*EXERCISE TEXT*
Segment Open

A simple collage combining a photograph of the Moon with an old woodcut drawing of a mysterious hooded figure, captioned with 'Hadean Lands: an interactive fiction by Andrew Plotkin'.
My own fan-art cover for this game.

This is a spoiler-free post. Executive summary of the links: An excellent hint book. A fascinating plot discussion.

I have completed my stream of Hadean Lands. It stretches across fourteen weekly episodes which average two hours apiece. To the best of my knowledge, this represents the world’s sole public recording of an end-to-end playthrough of this game. I extend warm gratitude to everyone who accompanied me by kibitzing in each week’s attached chat, and doubly to Andrew Plotkin, who acted as call-in guest for several episodes—and who, of course, wrote the game.

This post collects a few notes and observations about my experiences with the game, as well as links to important related media within the IF ecosystem. (I do have additional thoughts specific to the challenges and rewards of streaming interactive fiction, and shall save them for a future post.)

While not the author’s most accessible work, Hadean Lands stands among the most important digital experiments of the current century. Ritualistically binding itself to the strictures of the text adventure’s ancient format, the game cast itself into bold new territory, both mechanically and stylistically, when Zarf published it in 2014. Anyone interested in the study of interactive narrative would benefit from at least a few hours exploring this game’s strange world. (I suspect that a typical playthrough by an attentive player not trying to put on a show would take significantly less time than my own 28-hour performance.)

Hadean Lands demonstrates so much potential for how a game of information-keyed puzzles can work that I suspect it has already influenced more recent commercial work in the adventure-game space—including, but not limited to, the trend of time-loopy adventures that has appeared in its wake. (I would bet a four-eyed space frog that Outer Wilds is one, even though I wish it could have gone further in copying Hadean’s principle of avoiding player repetition.)

The work also stretches the boundaries of how subtle a video game’s story can afford to get, especially when it doesn’t center the player’s own labors. I stayed up late after wrapping the stream’s final episode reading this long discussion of the game’s plot, and felt abashed to find how many threads of Hadean’s plot I failed to even grasp, let alone unravel, even though I “won”. To some extent, I can pin the blame on the peculiar context of live-streaming, which tends to encourage a bright focus on mechanical action and solution, rather than the more quiet and contemplative play one would need in order to cognitively connect all the game’s disparate clues into a sensible narrative.

I never took the time to consider how the player character’s unusual qualities—their eidetic memory, their affinity for performing rote tasks again and again—might serve not just as a gameplay gimmick but as a narratively significant element of a greater story. Worse, I expressed impatience during the stream whenever I discovered information that didn’t have any clear bearing towards mechanical puzzle solving. “Ugh, more lore,” I’d groan, shutting myself (and my audience) out of half of the game’s pleasure. Truly “winning” Hadean Lands means not just arriving at the end, but having at least some notion of how it all came to pass. Laser-focus on bashing through the puzzles won’t get you there.

In particular, I see the influence of John M. Ford’s treacherously slippery storytelling style in this game. Two years ago I enjoyed both Ford’s The Dragon Waiting and Zarf’s exhaustive concordance of it; I find it unavoidable, in retrospect, to read Hadean Lands as an intentional extension of this tradition.

Segment Closed

*COLLECTED MATERIAL*
Segment Open

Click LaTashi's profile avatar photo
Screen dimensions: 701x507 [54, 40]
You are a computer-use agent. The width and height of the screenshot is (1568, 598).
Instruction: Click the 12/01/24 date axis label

Segment Closed

*PROBLEMS AND TASKS*
- A) Answer these questions from the Hadean Lands post:
(i) How many weekly episodes does the stream span?
(ii) In what year was the game published?
(iii) How many hours did the writer's own performance of the game take?
- B) Reproduce everything in the Hadean Lands post from "A simple collage" down to "fascinating plot discussion.".
The data plays no part in this exercise.

*PROBLEM SOLUTIONS*
- A)
(i) Fourteen
(ii) 2014
(iii) 28 hours

- B)
A simple collage combining a photograph of the Moon with an old woodcut drawing of a mysterious hooded figure, captioned with 'Hadean Lands: an interactive fiction by Andrew Plotkin'.
My own fan-art cover for this game.

This is a spoiler-free post. Executive summary of the links: An excellent hint book. A fascinating plot discussion.